The following Bash shell script will look for files in an Object Store, and copy locally. Tests if files exist..
#!/bin/bash
#This script will create the LiveApps data tables from the files in the StorageContainer sent via Scott/CRC
CONTAINER=sc-oc-vm-dev-ace-01
DIRECTORY=
PRICINGREPORT=”PriceReport_$(date +”%Y-%m-%d”).csv”
LIVEAPPSDATA=”RMSLiveAppsData_$(date +”%Y-%m-%d”).csv”
FILELINECOUNT=0
echo “Object Storage Container Name :” $CONTAINER
echo “LiveApps Pricing Data File :” $PRICINGREPORT
echo “LiveApps Data File :” $LIVEAPPSDATA
echo “—————————————————————–“
echo “”
echo “”
echo “—-Checking if files exist on local file system —————-“
if [ -f “$PRICINGREPORT” ] && [ -f “$LIVEAPPSDATA” ]
then
echo $PRICINGREPORT “Found….”
echo $LIVEAPPSDATA “Found….”
echo ” Loading into BigCompute….”
else
echo “”
echo “————-Aborted Data Files not Found—————-“
echo $PRICINGREPORT “..File Not Found”
echo $LIVEAPPSDATA “..File Not Found”
echo “———————————————————“
fi
echo “”
echo “—— Checking if files exist within Container —————–“
echo “—— must su to hdfs account, otherwise this fails ———-“
#Test files that do exist, comment these out ….
PRICINGREPORT=”PriceReport_2018-04-23.csv”
LIVEAPPSDATA=”RMSLiveAppsData_2018-04-23.csv”
sudo su – hdfs sh -c “hadoop fs -ls swift://$CONTAINER.default/$PRICINGREPORT” > files.txt
sudo su – hdfs sh -c “hadoop fs -ls swift://$CONTAINER.default/$LIVEAPPSDATA” >> files.txt
export FILELINECOUNT=`<files.txt wc -l`
echo “—– FileLineCount is :” $FILELINECOUNT
if [ “$FILELINECOUNT” = “0” ]
then
echo “Container is empty”
echo $PRICINGREPORT “Not Found….”
echo $LIVEAPPSDATA “Not Found….”
else
echo “Files Exist Load into Hive”
echo “Copy File from Container to Local File system”

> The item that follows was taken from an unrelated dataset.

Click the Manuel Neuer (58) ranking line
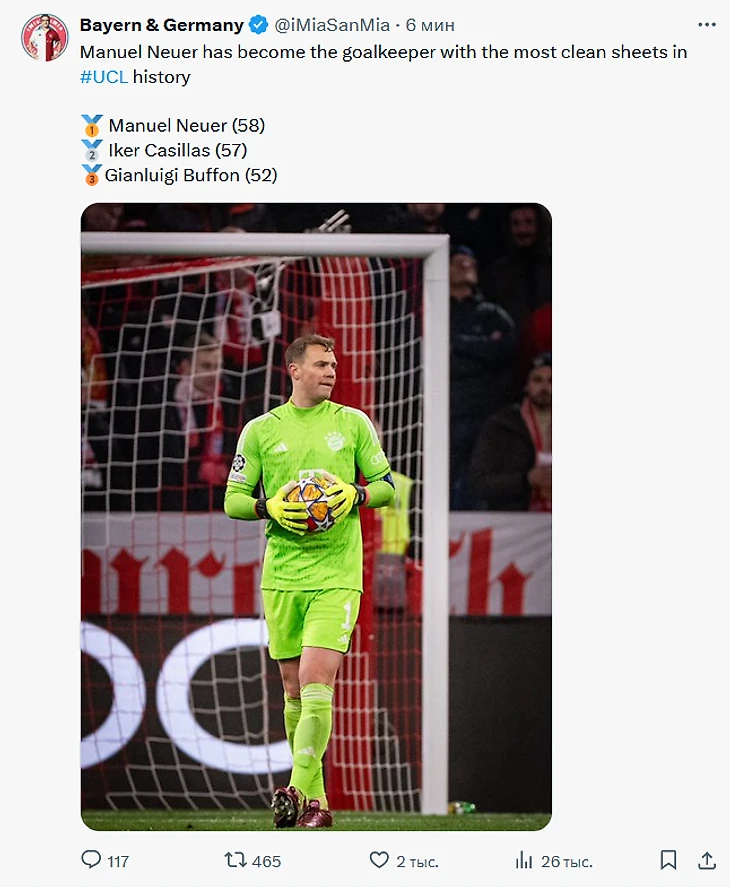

sudo su – hdfs sh -c “hadoop fs -copyToLocal -crc swift://$CONTAINER.default/$PRICINGREPORT /data/landing/LIVEAPPS/PriceReport.csv”
sudo su – hdfs sh -c “hadoop fs -copyToLocal -crc swift://$CONTAINER.default/$LIVEAPPSDATA /data/landing/LIVEAPPS/RMSLiveAppsData.csv”
fi
This script calls other shell scripts, also has logic to continue/fail
# Parent ETL script which calls script to load and update more2 data marts
#
declare ERROR_COUNT_VALUE=0
declare FILE_COUNT=0
#Unzip compressed file
cd /data/landing/MR2
#Remove old files
rm /data/landing/MR2/*.txt
#Put this back in for LIVE
#rm /data/landing/MR2/cleaned/*.txt
unzip WGL_ALLData.zip
#Put this back in for LIVE
#/data/landing/MR2/scripts/clean_customerdata_v1.sh > /data/landing/MR2/scripts/clean_customerdata_v1.log
#Copy V6 data to HDFS i.e. externalcustomerlinks,externalorderlinks,externalprovenances to RAW then STAGE
/data/landing/MR2/scripts/copy_v6_hdfs.sh > /data/landing/MR2/scripts/copy_v6_hdfs.log
#Load Data into V6_raw schema
/data/landing/MR2/scripts/load_v6_raw.sh > /data/landing/MR2/scripts/load_v6_raw.log
#Rebuild V6 externalcustomerlinks,externalorderlinks,externalprovenances in dap_utl schema from v6_raw schema
/data/landing/MR2/scripts/load_v6_dap_utl.sh > /data/landing/MR2/scripts/load_v6_dap_utl.log
#Copy cleaned files to HDFS
/data/landing/MR2/scripts/copy_mr2_hdfs.sh > /data/landing/MR2/scripts/copy_mr2_hdfs.log
#Load data into MR2_raw schema
/data/landing/MR2/scripts/load_mr2_raw.sh > /data/landing/MR2/scripts/load_mr2_raw.log
#Create manifest file
/data/landing/MR2/scripts/create_file_manifest.sh > /data/landing/MR2/scripts/create_file_manifest.log
#Add a check to ensure manifest file contains 14 files, if not STOP as not all files exist
#Remove old file
FILE_COUNT_FILE=/data/landing/MR2/scripts/files_exist.txt
rm $FILE_COUNT_FILE
#Check for Warnings
ls /data/landing/MR2/cleaned/WGL* | wc -l > /data/landing/MR2/scripts/files_exist.txt
#Check if error_count file exists
if [ -f “$FILE_COUNT_FILE” ]
then
FILE_COUNT_VALUE=$(</data/landing/MR2/scripts/files_exist.txt)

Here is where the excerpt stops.